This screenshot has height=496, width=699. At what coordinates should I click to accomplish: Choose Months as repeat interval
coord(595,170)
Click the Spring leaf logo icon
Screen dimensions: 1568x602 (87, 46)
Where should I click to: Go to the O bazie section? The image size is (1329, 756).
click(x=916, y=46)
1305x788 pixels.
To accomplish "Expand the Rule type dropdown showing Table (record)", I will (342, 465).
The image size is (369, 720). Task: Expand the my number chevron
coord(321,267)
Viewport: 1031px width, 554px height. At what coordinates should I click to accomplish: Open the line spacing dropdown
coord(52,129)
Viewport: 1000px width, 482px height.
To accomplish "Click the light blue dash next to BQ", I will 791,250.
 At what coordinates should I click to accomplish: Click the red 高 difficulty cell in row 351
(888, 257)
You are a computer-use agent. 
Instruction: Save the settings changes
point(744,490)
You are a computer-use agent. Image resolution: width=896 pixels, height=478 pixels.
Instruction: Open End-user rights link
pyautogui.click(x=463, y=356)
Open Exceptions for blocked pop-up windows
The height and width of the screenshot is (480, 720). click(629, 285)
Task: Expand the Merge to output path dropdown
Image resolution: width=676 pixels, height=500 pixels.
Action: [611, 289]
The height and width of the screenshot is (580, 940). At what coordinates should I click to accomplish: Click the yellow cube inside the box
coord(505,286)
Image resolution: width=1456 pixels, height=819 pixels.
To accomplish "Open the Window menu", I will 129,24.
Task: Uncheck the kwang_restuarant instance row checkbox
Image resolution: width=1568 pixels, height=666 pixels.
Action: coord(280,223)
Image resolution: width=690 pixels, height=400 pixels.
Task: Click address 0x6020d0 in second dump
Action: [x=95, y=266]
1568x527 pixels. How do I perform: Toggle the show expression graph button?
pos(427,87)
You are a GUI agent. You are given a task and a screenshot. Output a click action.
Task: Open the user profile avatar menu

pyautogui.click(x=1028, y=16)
● ● ● ● ●
What to work on » Copy the material above line for line, with no changes.

Solution »
This screenshot has height=496, width=699. At what coordinates should I click to accomplish: Choose Months as repeat interval
coord(595,170)
Click the Spring leaf logo icon
Screen dimensions: 1568x602 (87, 46)
Where should I click to: Go to the O bazie section? The image size is (1329, 756).
click(x=916, y=46)
1305x788 pixels.
To accomplish "Expand the Rule type dropdown showing Table (record)", I will (342, 465).
The image size is (369, 720). Task: Expand the my number chevron
coord(321,267)
Viewport: 1031px width, 554px height. At what coordinates should I click to accomplish: Open the line spacing dropdown
coord(52,129)
Viewport: 1000px width, 482px height.
To accomplish "Click the light blue dash next to BQ", I will 791,250.
 At what coordinates should I click to accomplish: Click the red 高 difficulty cell in row 351
(888, 257)
You are a computer-use agent. 
Instruction: Save the settings changes
point(744,490)
You are a computer-use agent. Image resolution: width=896 pixels, height=478 pixels.
Instruction: Open End-user rights link
pyautogui.click(x=463, y=356)
Open Exceptions for blocked pop-up windows
The height and width of the screenshot is (480, 720). click(629, 285)
Task: Expand the Merge to output path dropdown
Image resolution: width=676 pixels, height=500 pixels.
Action: [611, 289]
The height and width of the screenshot is (580, 940). At what coordinates should I click to accomplish: Click the yellow cube inside the box
coord(505,286)
Image resolution: width=1456 pixels, height=819 pixels.
To accomplish "Open the Window menu", I will 129,24.
Task: Uncheck the kwang_restuarant instance row checkbox
Image resolution: width=1568 pixels, height=666 pixels.
Action: coord(280,223)
Image resolution: width=690 pixels, height=400 pixels.
Task: Click address 0x6020d0 in second dump
Action: [x=95, y=266]
1568x527 pixels. How do I perform: Toggle the show expression graph button?
pos(427,87)
You are a GUI agent. You are given a task and a screenshot. Output a click action.
Task: Open the user profile avatar menu

pyautogui.click(x=1028, y=16)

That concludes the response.